PROBLEM TO WORK ON – Copy everything from the start of the items down to the line that contains "Looking at the screenshot, I should 1014,736.", keeping both ends and leaving the pictures out.

[BEGIN GIVEN RECORDS]

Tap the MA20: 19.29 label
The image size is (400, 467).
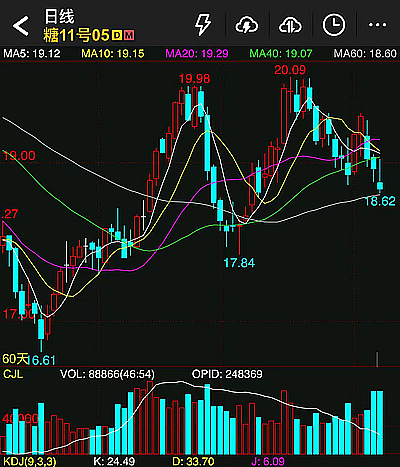(197, 53)
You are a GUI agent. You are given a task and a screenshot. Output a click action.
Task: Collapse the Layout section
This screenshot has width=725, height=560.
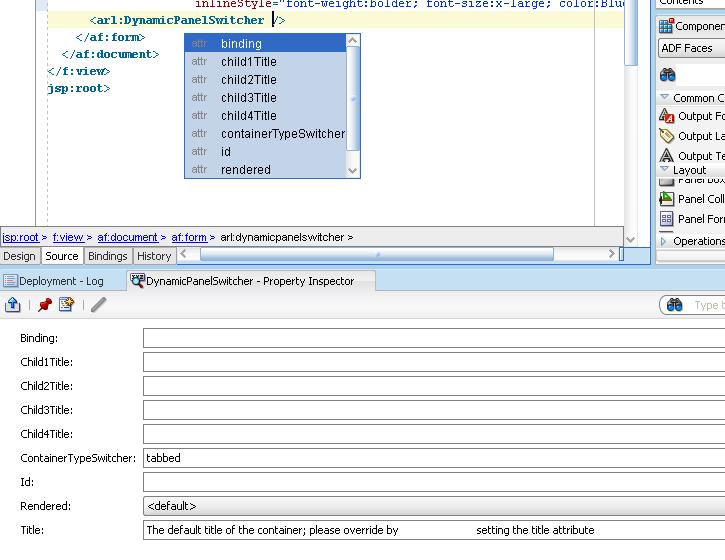coord(665,171)
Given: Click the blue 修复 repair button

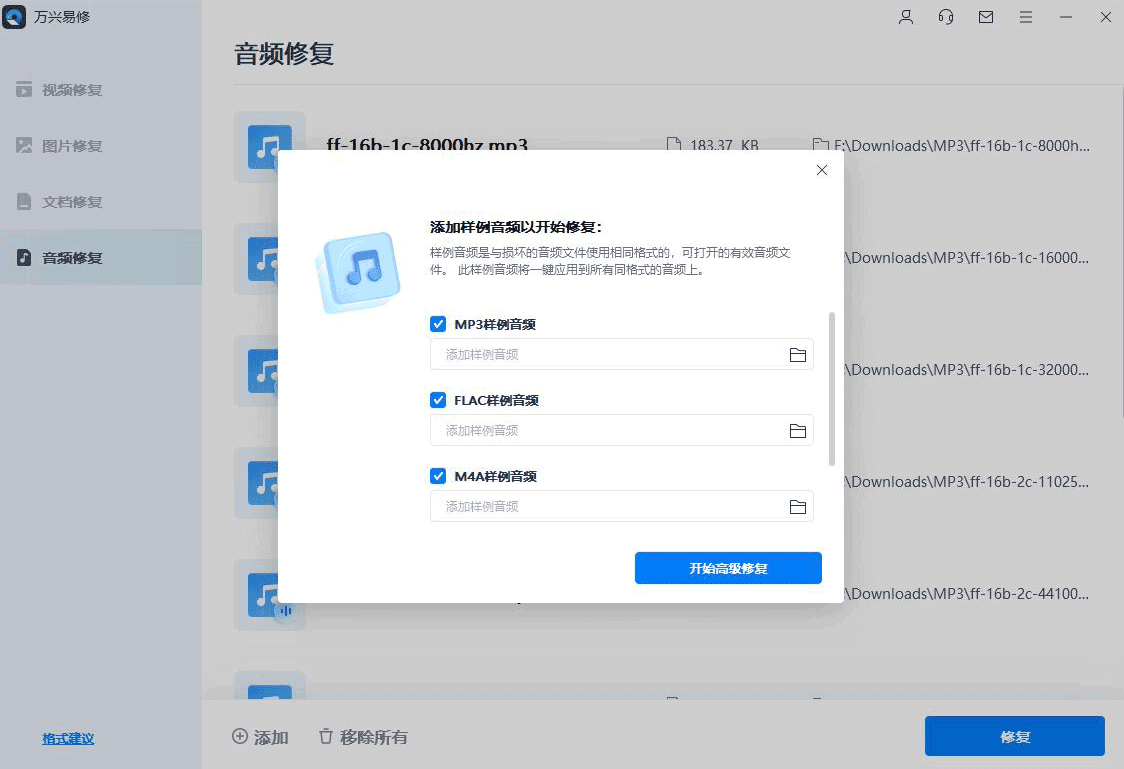Looking at the screenshot, I should 1014,736.
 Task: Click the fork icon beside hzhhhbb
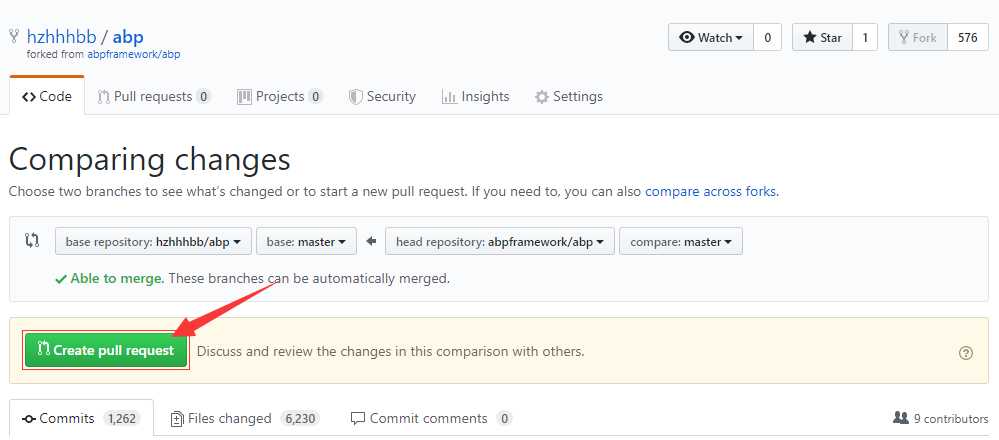pos(15,36)
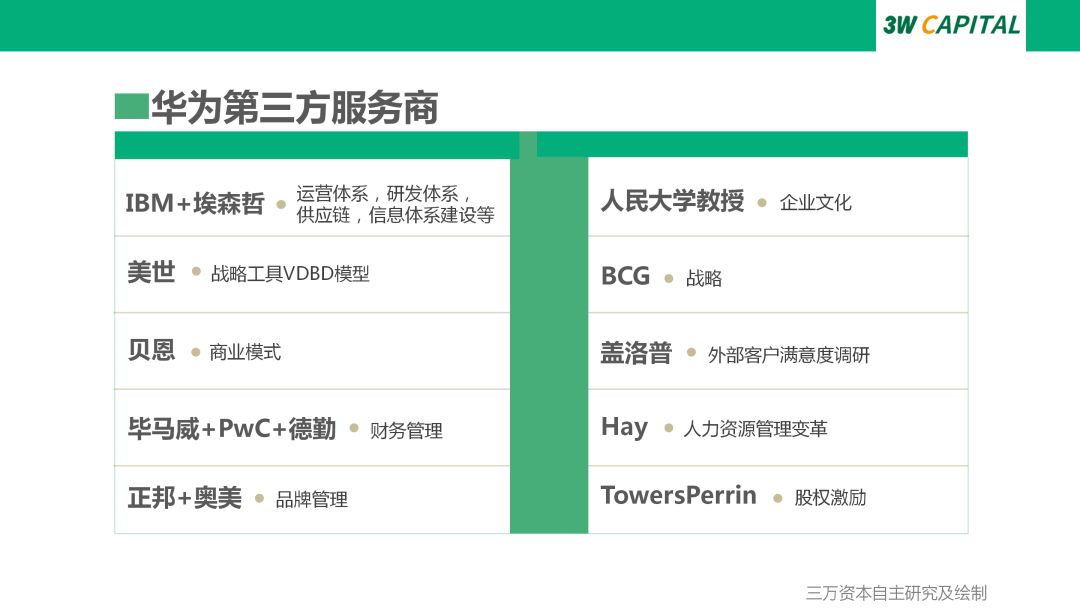Click the bullet dot beside 贝恩
The width and height of the screenshot is (1080, 608).
pos(195,351)
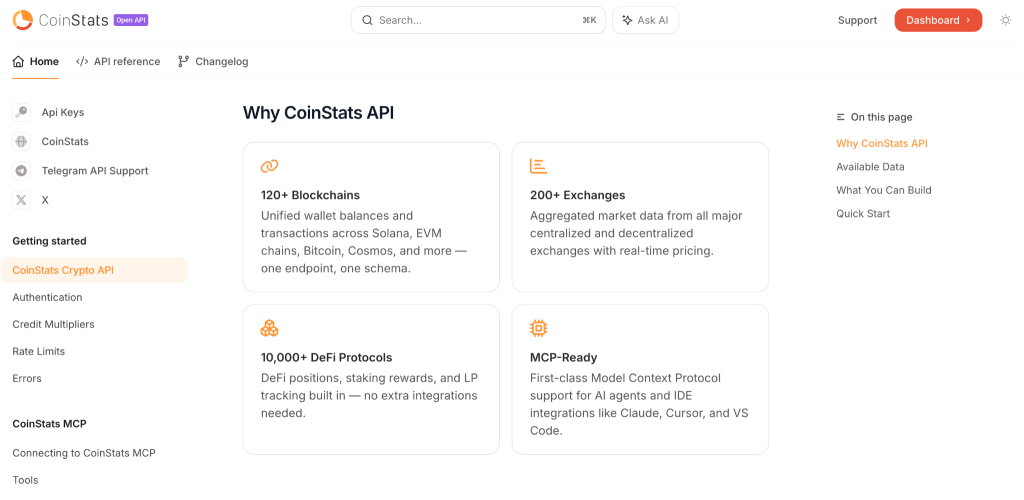Open the Changelog tab

pyautogui.click(x=213, y=61)
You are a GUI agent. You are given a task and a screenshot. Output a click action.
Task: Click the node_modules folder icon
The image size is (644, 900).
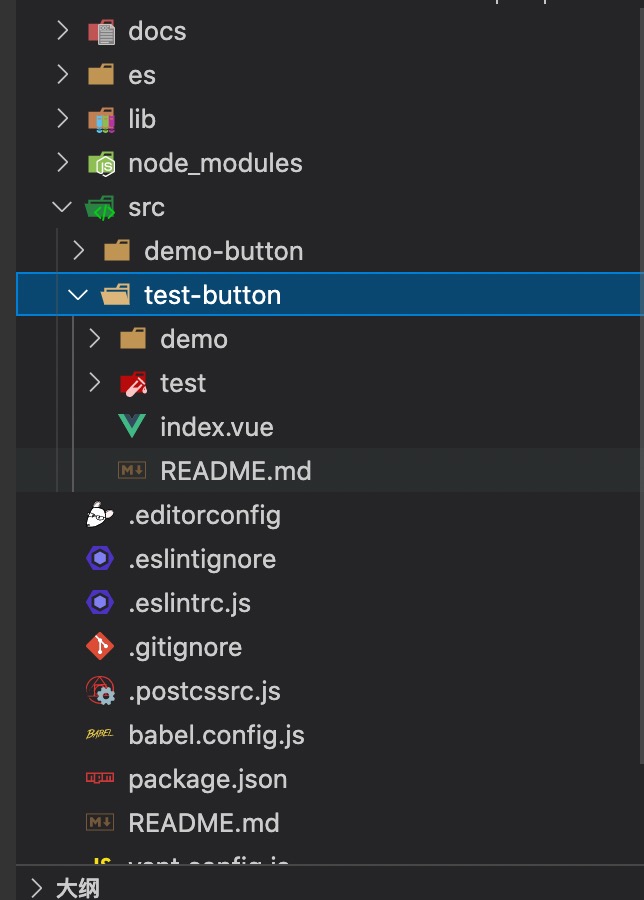[101, 163]
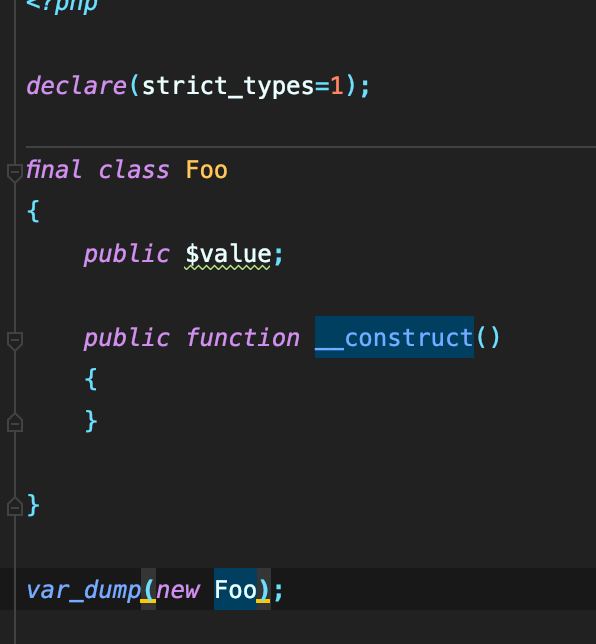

[END GIVEN RECORDS]

EXERCISE RESULT –
Tap the MA20: 19.29 label
The image size is (400, 467).
(197, 53)
You are a GUI agent. You are given a task and a screenshot. Output a click action.
Task: Collapse the Layout section
This screenshot has width=725, height=560.
coord(665,171)
Given: Click the blue 修复 repair button

Looking at the screenshot, I should 1014,736.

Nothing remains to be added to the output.